Dan Henninger has a scathing column in the Wall Street Journal today linking the policies of what he calls the "Obama government" to the fact that "Without exception, the Obama people with responsibility for the private economy come from a lifetime in politics, public administration or academia." Mr. Henninger is such a smooth writer that it sounds convincing — until one remembers that many of these policies and programs were begun in the Bush administration, where the Treasury secretary, Henry Paulson, had plenty of private sector experience. These are bipartisan problems.
Mr. Obama himself made this point about the Bush-Paulson policies providing a precedent in response to the question from the New York Times about whether he was a socialist:
"It wasn't under me that we started buying a bunch of shares of banks," Mr. Obama said. "And it wasn't on my watch that we passed a massive new entitlement, the prescription drug plan, without a source of funding."
And it may be a mistake to make too much of Henninger's British-style phrase "Obama government," but I remember back when I was covering the American Jewish community and the Israel beat back in the mid-1990s, critics of the Rabin administration used to call it the "Rabin government." After Rabin was assassinated, I started correcting them -- "You know, it wasn't the Rabin government, it was the Israeli government." It's not the Obama government, it's the American government.

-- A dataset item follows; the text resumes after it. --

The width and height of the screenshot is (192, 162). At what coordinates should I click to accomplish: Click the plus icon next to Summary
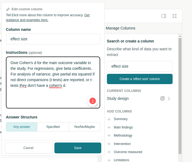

What's more, while it is true that plenty of Obama people have more public sector experience than private sector experience, it'd be a mistake to underestimate that private-sector experience, such as Lawrence Summers's $5.2 million a year, one-day-a-week job at the D.E. Shaw hedge fund, or Rahm Emanuel's two-and-a-half year, $16.2 million stint as managing director in the Chicago office of Wasserstein and Perella.